(Collected data)
********************

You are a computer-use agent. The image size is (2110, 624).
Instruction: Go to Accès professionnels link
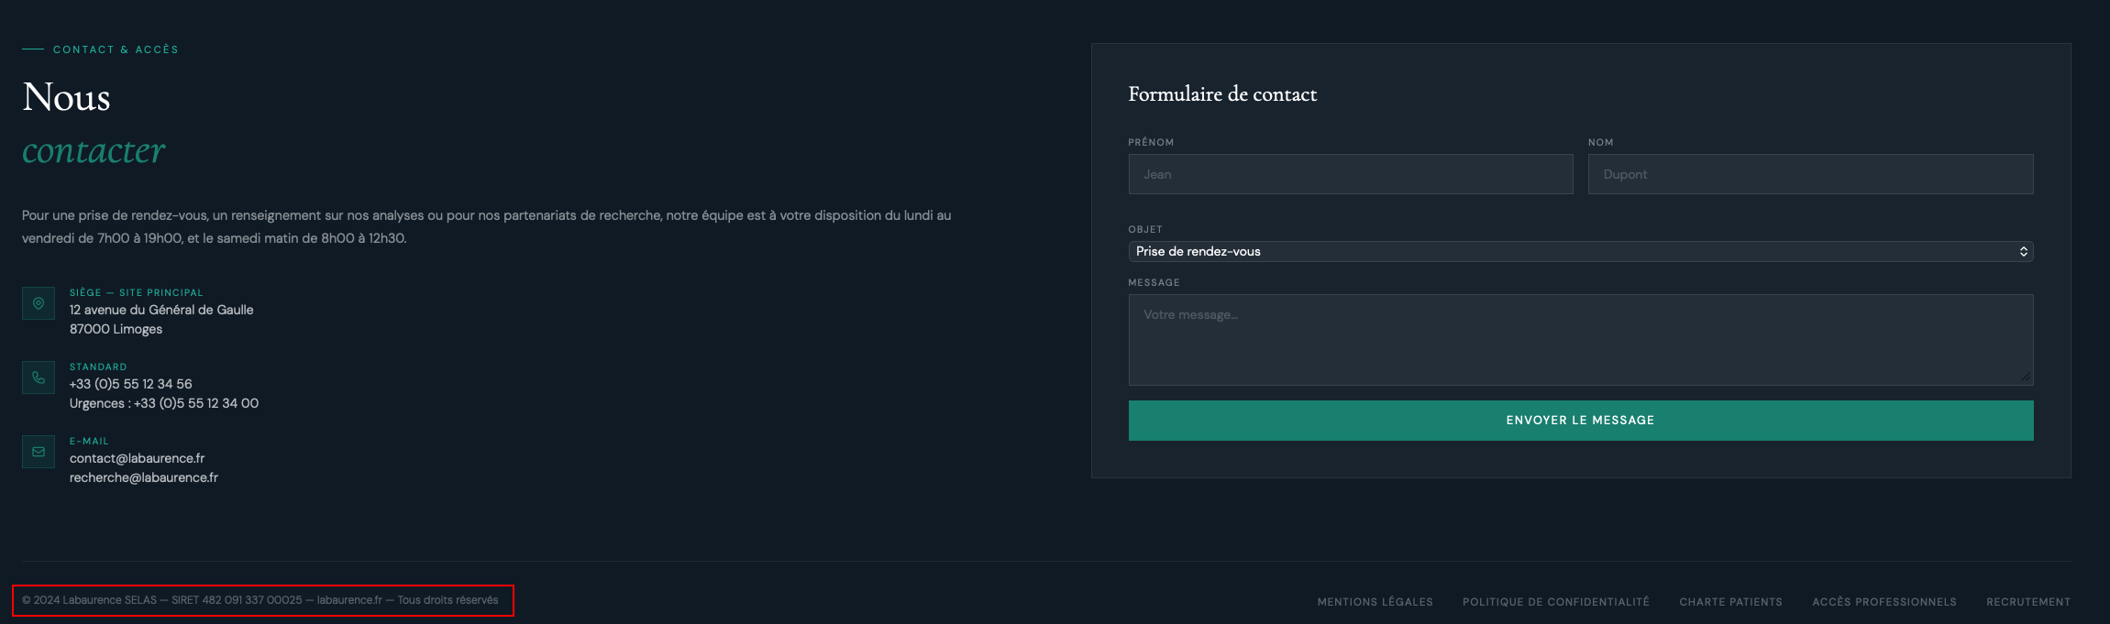[1884, 602]
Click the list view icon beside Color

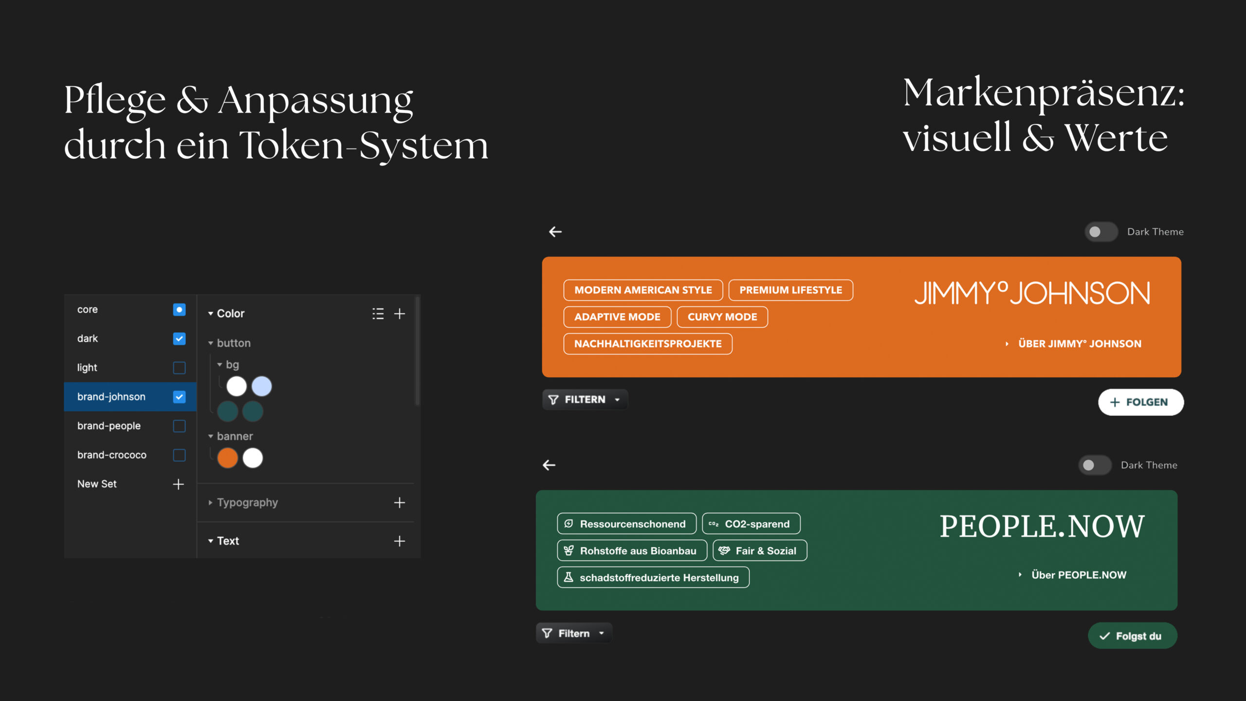point(378,314)
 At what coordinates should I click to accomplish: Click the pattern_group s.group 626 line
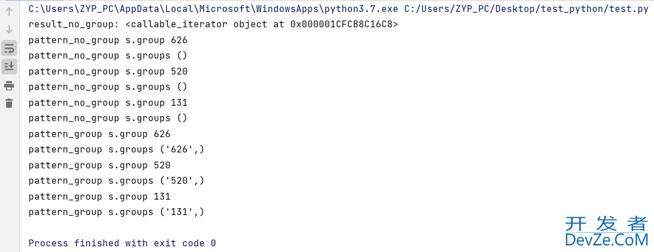click(100, 134)
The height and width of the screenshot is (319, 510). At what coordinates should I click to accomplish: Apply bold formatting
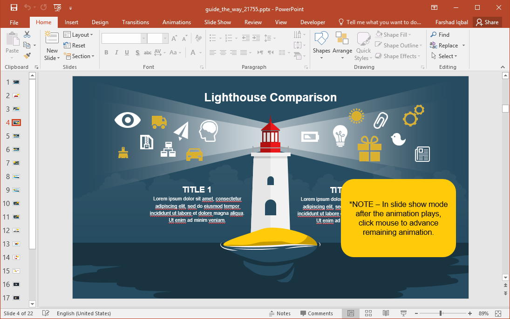pos(106,53)
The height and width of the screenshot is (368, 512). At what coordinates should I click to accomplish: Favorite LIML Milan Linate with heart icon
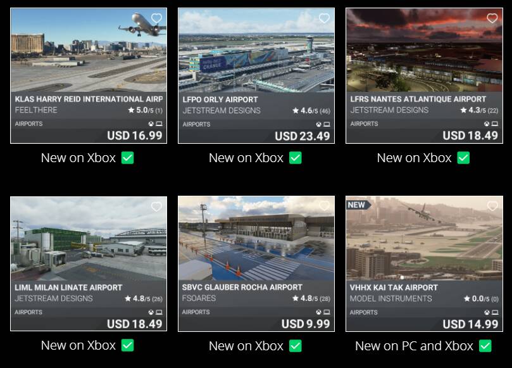(156, 206)
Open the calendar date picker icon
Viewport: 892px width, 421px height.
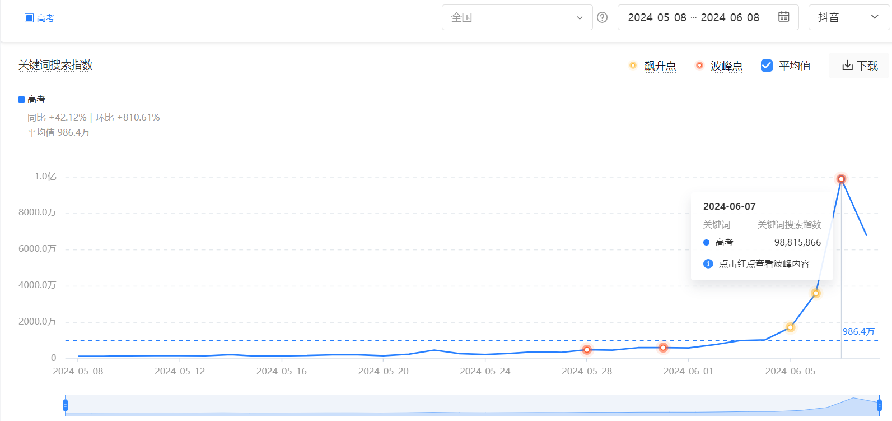783,17
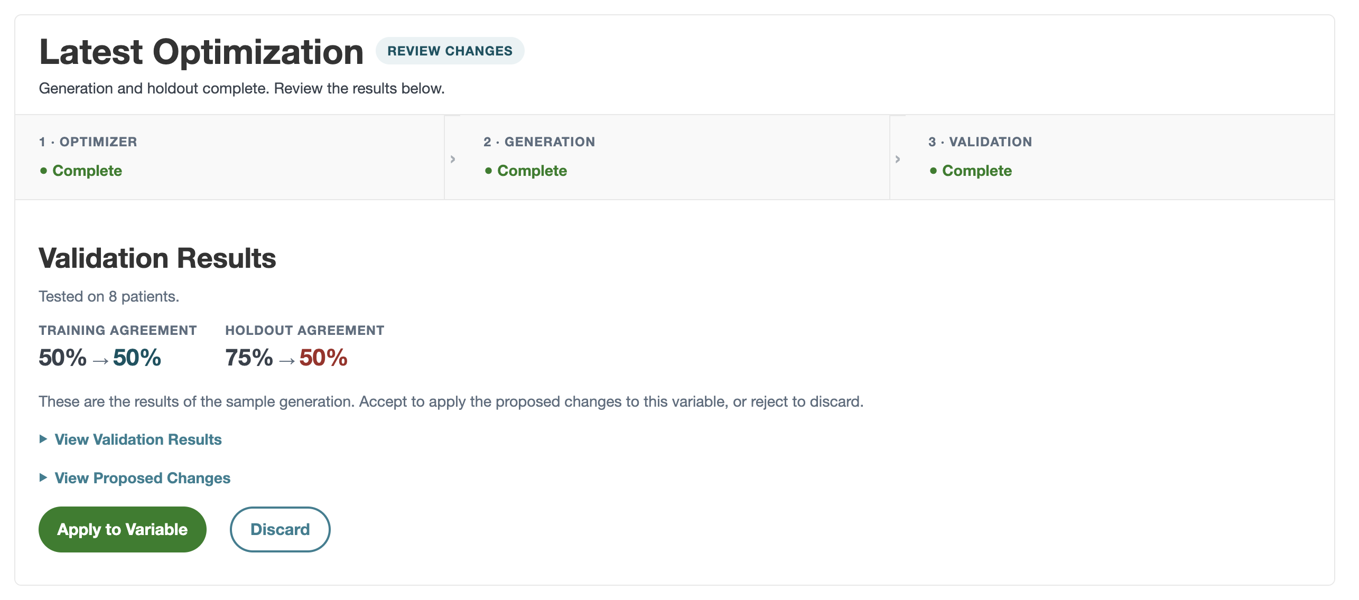Click the Latest Optimization title
Screen dimensions: 1359x600
coord(201,52)
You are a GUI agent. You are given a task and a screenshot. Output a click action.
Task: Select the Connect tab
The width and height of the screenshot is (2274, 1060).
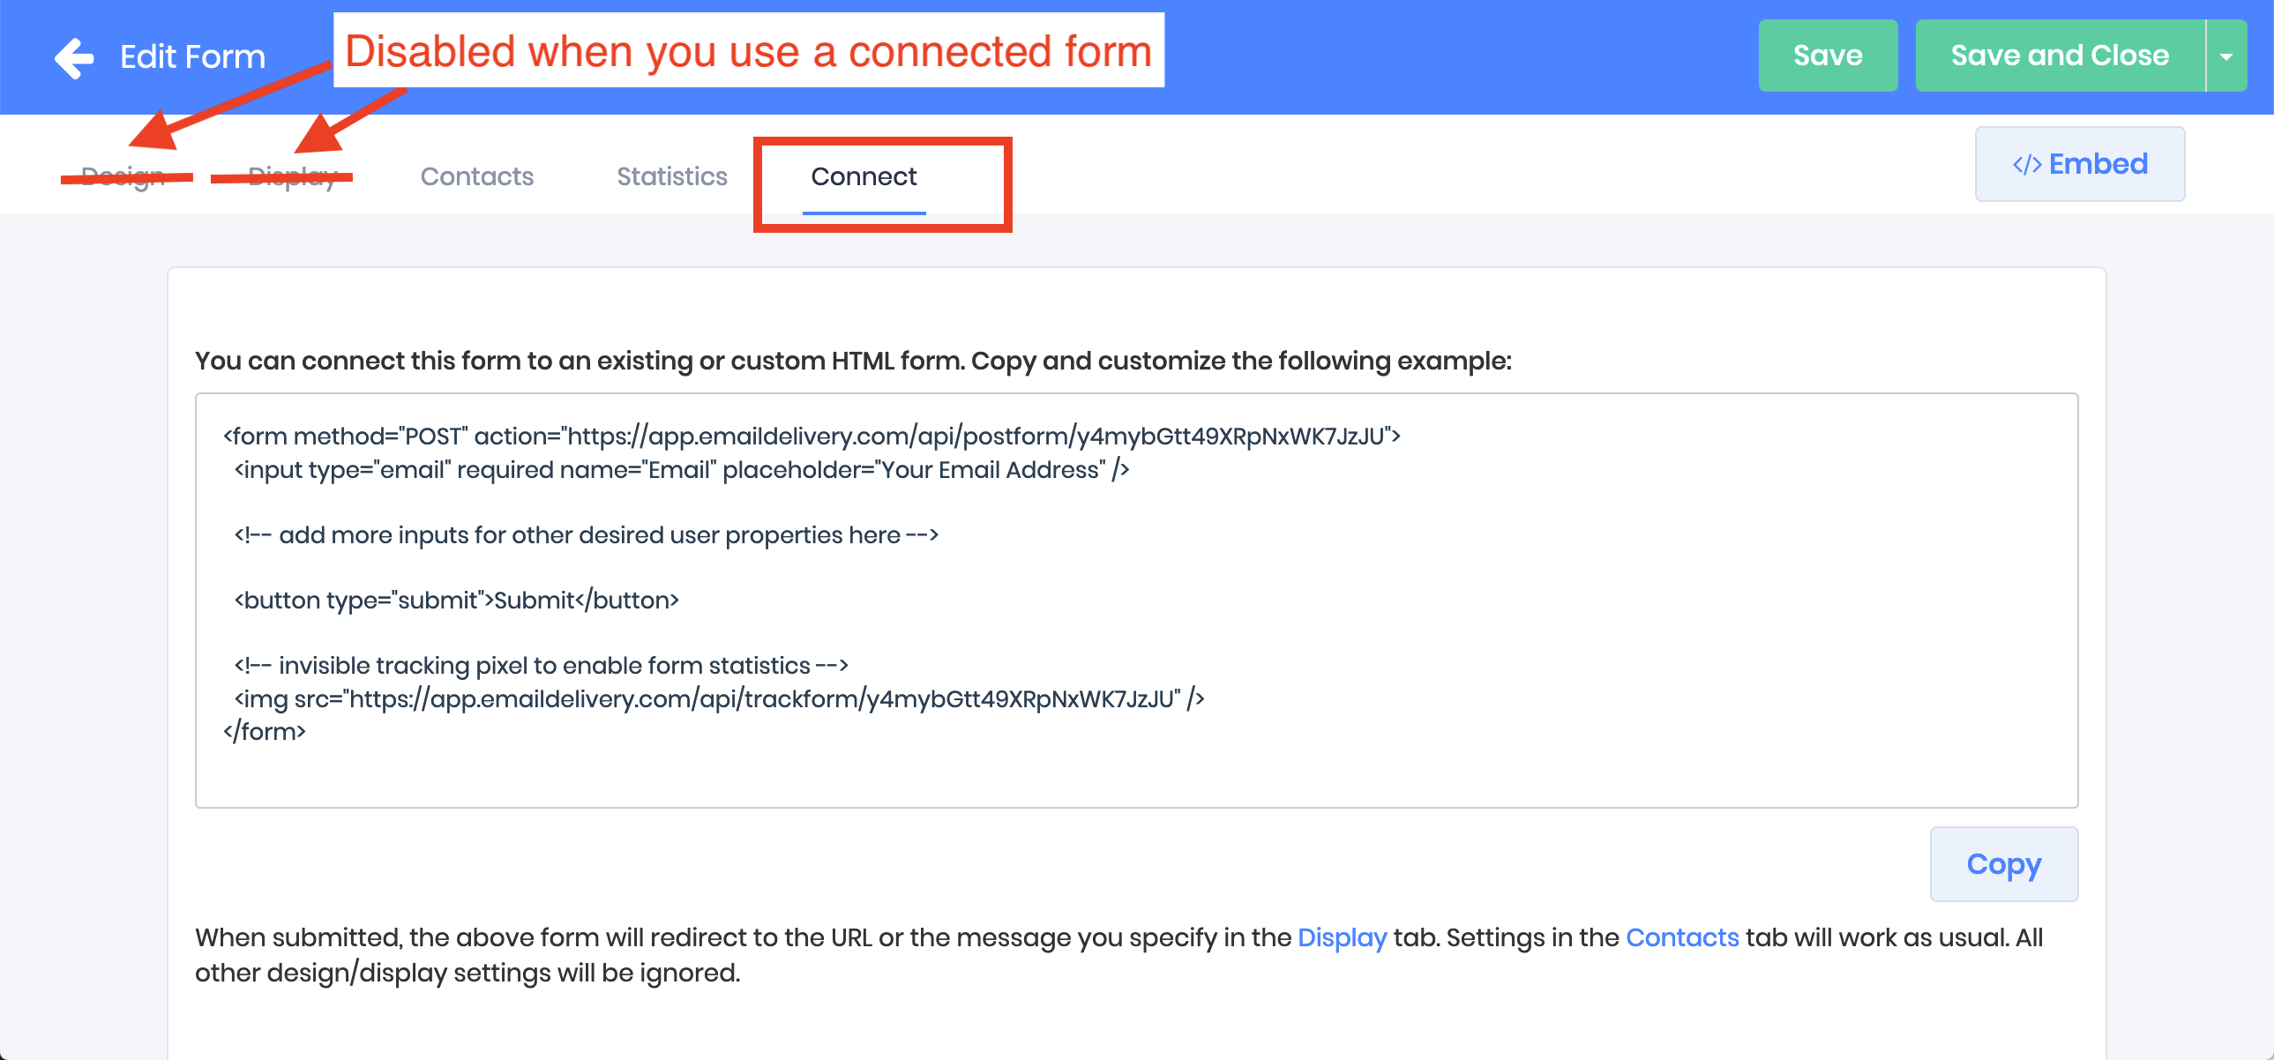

********************

• WORK TO BE COMPLETED
Where in the records does the string "agent" appear? Copy every line that has it.

• RESPONSE BOX
You are a computer-use agent. The image size is (2110, 624).
You are a GUI agent. You are given a task and a screenshot. Output a click action.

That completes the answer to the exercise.